The cultivation of medicinal plants is increasing in some areas of central Italy where the climate is suitable for organic farming and the production of high-quality plant products. During April and May 2003, plants of Althaea officinalis L. at the seedling stage (two-to-four true leaves) maintained in unheated greenhouses before their transplantation to open fields showed an unusual foliar disease. Necrotic leaf spots of variable shape and size were followed by a rapid wilting of leaves that frequently resulted in a blight of the young plants. Small leaf pieces showing symptoms were sampled, surface treated in 0.1% HgCl2 for 30 s, rinsed twice in sterile water, placed on potato dextrose agar (PDA) (pH 5.5) in petri dishes, and incubated for 7 days at 25 ± 2°C. Colletotrichum malvarum (Braun & Casp.) Southworth (1,2) was consistently recovered from affected tissues. The fungus produced dark colonies with whitish aerial mycelium and acervuli containing hyaline, cylindrical conidia (14 to 25 × 3 to 6 μm) on PDA. The pathogenicity of four fungal isolates was tested by inoculating two, true leaves of 10 plants (A. officinalis) with a conidial suspension (5 × 105 conidia ml-1) from a 10-day-old culture. Plants sprayed with water served as controls. All seedlings were placed in a greenhouse at 24± 2°C under natural light conditions and covered with plastic bags for the first 24 h. Each pathogenicity test was repeated one time. After 5 to 7 days, the inoculated seedlings showed small necrotic leaf spots identical to those observed under natural conditions. Affected leaf areas rapidly enlarged and within a few days, the young plants wilted. No symptoms appeared on the noninoculated controls. C. malvarum was consistently reisolated from the symptomatic test seedlings, whereas the fungus was never isolated from control plants. Standard seed health methods (agar plate and blotter) carried out on samples from the same seed lots used for the unheated greenhouse trials were negative for the presence of the pathogen. The occurrence of anthracnose may be attributed to windborne conidia of C. malvarum coming from infected wild malvaceae species and cultivated hosts grown in open fields in the neighborhood of seedling greenhouses.

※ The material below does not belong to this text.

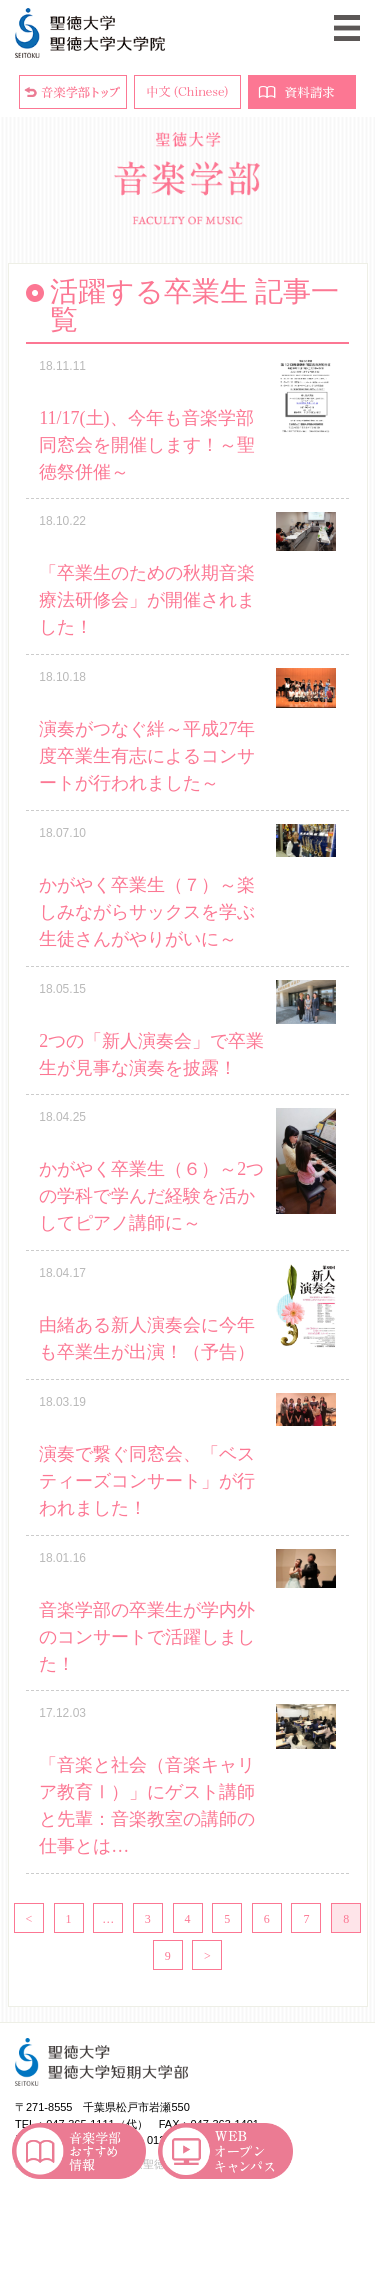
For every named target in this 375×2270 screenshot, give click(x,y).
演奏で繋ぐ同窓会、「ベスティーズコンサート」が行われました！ (147, 1481)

To our knowledge, this is the first report of C. malvarum on A. officinalis in Italy.

References: (1) W. Brandenburger. Page 386 in: Parasitische pilze an gefäbpflanzen in Europa. Fisher Verlag, Stuttgart, Germany, 1985. (2) B. C. Sutton. The genus Glomerella and its anamoroph Colletotrichum. Pages 1--26 in: Colletotrichum, Biology, Pathology and Control. J. A. Bailey and M. J. Jeger eds. CAB International, Wallingford, U.K., 1992.